Foreman hizo un gesto de asentimiento. Del fax salieron otras hojas y las miró; luego se volvió hacia ella.

—Hay alteraciones en las ocho puertas. Aún no se ha abierto ninguna, pero a este paso no tardarán en hacerlo. Hay dos cerca de Estados Unidos. Algunas están cerca de zonas pobladas.

—¿Cómo puede ser? —preguntó ella.

—No lo sé, pero tenemos que averiguarlo.

—Tal vez deba informar de ello al señor Bancroft.

—Lo haré. Creo que hemos logrado que nos preste atención. O tal vez debería decir que la puerta de Angkor ha captado su atención.

—¿Qué va hacer respecto a los otros lugares?

—Mi principal preocupación es la puerta del Triángulo de las Bermudas, cerca de Miami. Colocaré a varias unidades cerca de la zona, pero como no sabemos realmente a qué nos enfrentamos, es difícil saber cómo responder. Espero obtener algunas en la puerta de Angkor.

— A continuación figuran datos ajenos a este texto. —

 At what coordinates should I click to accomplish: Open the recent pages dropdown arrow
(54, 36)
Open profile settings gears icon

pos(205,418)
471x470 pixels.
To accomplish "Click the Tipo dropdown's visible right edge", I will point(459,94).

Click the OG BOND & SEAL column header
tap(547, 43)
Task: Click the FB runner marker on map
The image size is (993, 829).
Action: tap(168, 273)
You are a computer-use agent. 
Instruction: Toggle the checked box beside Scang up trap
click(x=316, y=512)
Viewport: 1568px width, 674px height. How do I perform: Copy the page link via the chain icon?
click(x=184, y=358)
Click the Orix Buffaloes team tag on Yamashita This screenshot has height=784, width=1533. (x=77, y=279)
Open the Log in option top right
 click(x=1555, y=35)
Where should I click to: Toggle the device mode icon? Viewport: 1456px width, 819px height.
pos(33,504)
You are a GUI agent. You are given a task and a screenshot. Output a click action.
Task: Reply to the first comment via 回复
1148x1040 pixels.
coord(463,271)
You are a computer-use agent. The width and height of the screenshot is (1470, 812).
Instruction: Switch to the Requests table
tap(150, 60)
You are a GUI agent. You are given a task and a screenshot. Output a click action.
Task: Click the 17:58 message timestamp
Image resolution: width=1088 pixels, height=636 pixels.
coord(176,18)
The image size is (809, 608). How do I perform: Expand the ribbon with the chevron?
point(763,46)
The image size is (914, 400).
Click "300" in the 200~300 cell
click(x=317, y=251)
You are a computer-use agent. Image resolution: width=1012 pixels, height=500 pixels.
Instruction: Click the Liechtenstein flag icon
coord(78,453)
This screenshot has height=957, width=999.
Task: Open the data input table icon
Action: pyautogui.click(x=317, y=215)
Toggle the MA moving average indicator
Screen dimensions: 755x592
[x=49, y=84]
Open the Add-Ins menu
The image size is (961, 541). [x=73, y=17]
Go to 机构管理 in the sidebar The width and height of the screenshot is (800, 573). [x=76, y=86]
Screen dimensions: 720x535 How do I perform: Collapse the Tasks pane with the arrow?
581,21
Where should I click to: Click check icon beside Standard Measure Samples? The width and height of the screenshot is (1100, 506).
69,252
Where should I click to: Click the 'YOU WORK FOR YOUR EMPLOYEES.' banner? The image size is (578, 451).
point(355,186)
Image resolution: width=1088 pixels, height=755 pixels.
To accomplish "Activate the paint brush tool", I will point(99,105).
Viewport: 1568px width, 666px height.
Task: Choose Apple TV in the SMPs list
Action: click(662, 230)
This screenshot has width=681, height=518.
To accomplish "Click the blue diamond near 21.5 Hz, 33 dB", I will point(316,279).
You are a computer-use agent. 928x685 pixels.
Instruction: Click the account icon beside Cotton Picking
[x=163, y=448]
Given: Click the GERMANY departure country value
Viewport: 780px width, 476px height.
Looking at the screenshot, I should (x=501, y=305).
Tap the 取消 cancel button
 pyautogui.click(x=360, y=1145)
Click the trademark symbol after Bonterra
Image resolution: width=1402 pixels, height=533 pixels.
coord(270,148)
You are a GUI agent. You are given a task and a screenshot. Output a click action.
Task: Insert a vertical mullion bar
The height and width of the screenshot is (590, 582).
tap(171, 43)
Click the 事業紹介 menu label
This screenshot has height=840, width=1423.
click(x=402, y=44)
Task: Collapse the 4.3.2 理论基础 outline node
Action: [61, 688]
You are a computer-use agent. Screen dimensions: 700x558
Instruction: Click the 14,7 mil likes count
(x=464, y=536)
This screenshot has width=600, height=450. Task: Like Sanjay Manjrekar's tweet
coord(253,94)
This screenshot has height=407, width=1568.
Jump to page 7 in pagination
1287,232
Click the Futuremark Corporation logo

—¿Qué hay de la del mar del Diablo? —preguntó Sin Fen—. ¿Cómo están reaccionando los japoneses?

—Los informes del servicio de inteligencia indican que los japoneses están enviando submarinos y barcos a la zona con órdenes de estar preparados. He estado en contacto con el profesor Nagoya, y hemos acordado intercambiar cualquier información que obtengamos.

—¿Y los rusos?

—Están vigilando sus dos puertas. En Chernobyl, naturalmente, sólo pueden trabajar a distancia. Y en el lago Baikal están desplegando su equipo de reconocimiento in situ. También estoy en contacto con ellos, pero creo que serán menos comunicativos que Nagoya si descubren algo. —Foreman hizo una mueca—. Las antiguas costumbres son difíciles de desterrar. Hay demasiada desconfianza, y para cuando empecemos a trabajar juntos, podría ser demasiado tarde.

La mujer dio media vuelta para marcharse, pero él volvió a llamarla.

—Sin Fen.

Ella se quedó inmóvil y volvió la cabeza lo justo para mirarlo con el rabillo del ojo.

—¿Sí, señor Foreman?

—Mantente cerca de ellos.

—Sí, señor Foreman.

—No queda mucho tiempo. —Foreman recogió los papeles.

—No, señor Foreman. No queda mucho tiempo.

—Sin Fen —dijo él una vez más—. Creo que éste es el comienzo de la peor pesadilla de la humanidad, y somos los únicos que tenemos conciencia de ello.

—Sí, pero recuerde también lo poco que sabemos.

—Eso es lo que realmente me preocupa —reconoció Foreman.

CAPÍTULO 7

—¿Alguna idea sobre quién puede ser el espía? —preguntó Ariana en voz baja.

Ingram llevaba más de una hora descifrando datos.

—No —respondió—. Una vez que la señal llega al satélite GPS, se dispersa. Cualquiera que tenga un receptor GPR puede recibirla en cualquier parte del mundo.

—¿Qué hay del mensaje? ¿No haría eso que nuestros datos fueran accesibles a todo el mundo?

—Como he dicho, alguien tiene que estar al tanto para recibirlo. Además, los datos están codificados. Serían un galimatías para quien no conozca la clave o los datos originales para cotejarlos con la clave. Es la única forma que se me ocurre. Realmente hábil.

—¿Alguna idea?

—Lo más probable es que sea Syn-Tech —respondió Ingram—. Tienen la tecnología y el dinero necesarios para acceder al transmisor GPS.

—Estupendo —murmuró Ariana—. Justo lo que necesitamos. ¿No podría ser Syn-Tech quien ha saboteado el vuelo?

—No sería muy inteligente por su parte, con un espía a bordo —repuso Ingram, haciendo un gesto de negación—. Supongo que querrían recuperar a su espía. Además, no ganarían nada con este sabotaje. Desean obtener los datos tanto como nosotros. No olvides que nos estrellamos antes de que estuviéramos sobre el objetivo. —Le dio un disquete—. Obtuvimos cerca de un veinticinco por ciento de lo que queríamos.

Ariana cogió el disquete y lo guardó en el bolsillo de la camisa.

—Tal vez el espía metió la pata. Syn-Tech quiere los datos, pero no quiere que nosotros los consigamos. Tal vez el espía apuró demasiado.